Neste sentido a jurisprudência deste Supremo Tribunal Administrativo tem vindo a sublinhar que a inoperacionalidade dos vícios se reporta «a irregularidades procedimentais (v.g. falta de audiência) que dada sua natureza instrumental se degradam perante o resultado final, ou vícios que se desvalorizam totalmente perante a natureza vinculada de actos praticados conforme à lei (apesar das irregularidades cometidas), ou porque subsistem fundamentos exactos bastantes para suportar a validade do acto» – cfr.
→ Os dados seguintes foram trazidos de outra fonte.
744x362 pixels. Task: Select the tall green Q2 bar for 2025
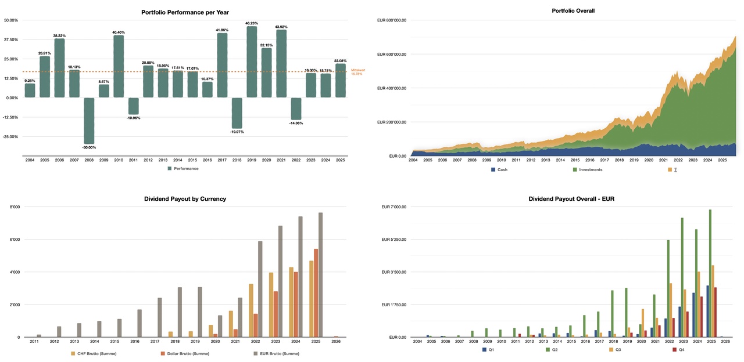(x=710, y=273)
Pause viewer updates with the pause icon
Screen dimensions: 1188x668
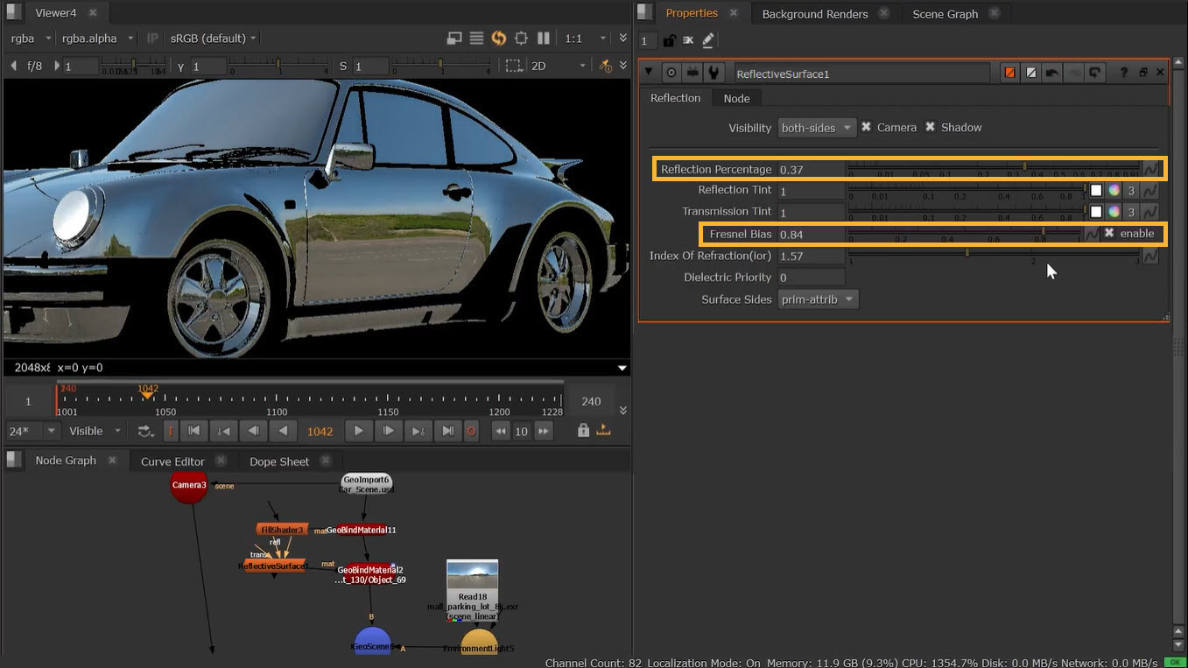(544, 39)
Acórdão da Secção de Contencioso Administrativo deste Supremo Tribunal Administrativo de 18.11.2010, recurso 855/09, e por todos o acórdão deste Supremo Tribunal de 18-11-2009, proferido no processo 0434/09, onde é feita uma sistematização dos casos admitidos pela jurisprudência e uma referência às posições doutrinárias no direito comparado.

No caso concreto, como bem se assinala na decisão recorrida, ainda que se devesse considerar ilegal a dispensa da audiência prévia, a preterição desta formalidade degradou-se em não essencial, perdendo-se o respectivo efeito invalidante, na medida em que a decisão tomada - determinação da matéria colectável em montante presumido, de acordo com a lei (artº 83º, nº 1, al. b) do CIRC) - seria a única concretamente possível.

A decisão de dispensa do direito de audição em sede de recurso hierárquico, tomada ao abrigo do nº2 do artigo 103º do CPA, mostra-se, assim, conforme à lei e não viola a Constituição, sendo que a sentença recorrida, que assim entendeu, não merece censura, também neste aspecto.
Pelo que fica dito improcede também este fundamento do recurso

8. Decisão:
Termos em que, face ao exposto, acordam os juízes da Secção de Contencioso Tributário do Supremo Tribunal Administrativo em negar provimento ao recurso.
Custas pela recorrente

Lisboa, 3 de Julho de 2019. – Pedro Delgado (relator) – Aragão Seia – Isabel Marques da Silva.